The juvenile court of Port-au-Prince has not been functioning for almost three years. 95% of the minors currently placed at the Rehabilitation Center for Minors in Conflict with the Law are in “prolonged preventive detention”
The juvenile court in Port-au-Prince, the largest of the two juvenile courts in the country, has been closed for almost three years.
“After a clash between gangs in the Bel-Air area where the court was housed in October 2019, public officials only showed up on the premises to report their presence. The doors of the court are permanently closed as of mid-June 2021,” informs the clerk Joel Joseph. The professional has been working at the court for almost ten years.
Police regularly arrest children who are gang members. Sometimes these young “soldiers” are interviewed by the police.
According to a source at the Directorate for Penitentiary Affairs who requested anonymity for security reasons, children continue to arrive at the Centre de réinsertion des mineurs en conflit avec la loi (CERMICOL), which has become a space for preventive detention rather than a corrective institution.
“Last week, two children arrived at the center without being tried,” the source informed AyiboPost in an interview on September 15, 2022.
According to Article 50 of the Penal Code, the preventive detention of a minor in conflict with the law can only be a last resort.
However, of the 87 minors detained at CERMICOL, only 4 are convicted and have already appeared before a judge. The other 83 are in preventive deprivation of liberty (“nan depo” in the jargon of the Center).
According to this source from the Directorate for Penitentiary Affairs, close to CERMICOL, many of these minors are detained for minor offenses for which they should not even be at the center. Others would not spend three months there if they were tried.
“Looking at the individual inmates’ files, many of them are there for simple petty theft, or fights… But unfortunately, they’ve been at the center for four years, five years or even more.”
Most of these children come from disadvantaged backgrounds, with parents who cannot afford a lawyer. The impact of the sense of injustice at CERMICOL and the recidivism of incarcerated minors is almost never studied in Haiti.
For example, for an act committed before the age of sixteen (the age of criminal responsibility), no sentence should legally extend beyond the time when the accused reaches the age of 21, according to university professor Frantz Nerette.
The CERMICOL population has many inmates over the age of 21. As of 2019, no ruling establishes responsibility for these children in conflict with the law.

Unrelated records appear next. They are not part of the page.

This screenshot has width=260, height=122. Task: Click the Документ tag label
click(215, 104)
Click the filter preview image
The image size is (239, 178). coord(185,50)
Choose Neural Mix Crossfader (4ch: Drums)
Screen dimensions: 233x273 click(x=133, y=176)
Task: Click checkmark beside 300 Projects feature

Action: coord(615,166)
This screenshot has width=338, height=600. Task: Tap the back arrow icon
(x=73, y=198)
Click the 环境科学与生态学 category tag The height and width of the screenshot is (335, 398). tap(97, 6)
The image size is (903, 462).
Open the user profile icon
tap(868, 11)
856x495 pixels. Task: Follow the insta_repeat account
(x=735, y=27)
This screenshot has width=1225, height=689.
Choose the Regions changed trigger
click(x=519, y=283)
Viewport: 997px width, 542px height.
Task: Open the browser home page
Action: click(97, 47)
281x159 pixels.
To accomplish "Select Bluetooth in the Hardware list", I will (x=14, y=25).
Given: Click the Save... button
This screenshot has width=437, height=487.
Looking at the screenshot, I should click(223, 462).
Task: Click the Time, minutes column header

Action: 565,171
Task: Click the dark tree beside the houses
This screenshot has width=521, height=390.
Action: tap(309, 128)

“We cannot take the responsibility of bringing in minors for trial since the location is not safe,” explains Judge Gabard Antoine. This magistrate is mainly assigned to adoption cases.
However, this situation does not seem to worry the Ministry of Justice. “We are not offered any options,” complains the clerk Joel Joseph. According to the officer, the Ministry could try to find another location to restart the activities of the court.
When contacted by AyiboPost, the Ministry’s Director of Judicial Affairs did not respond.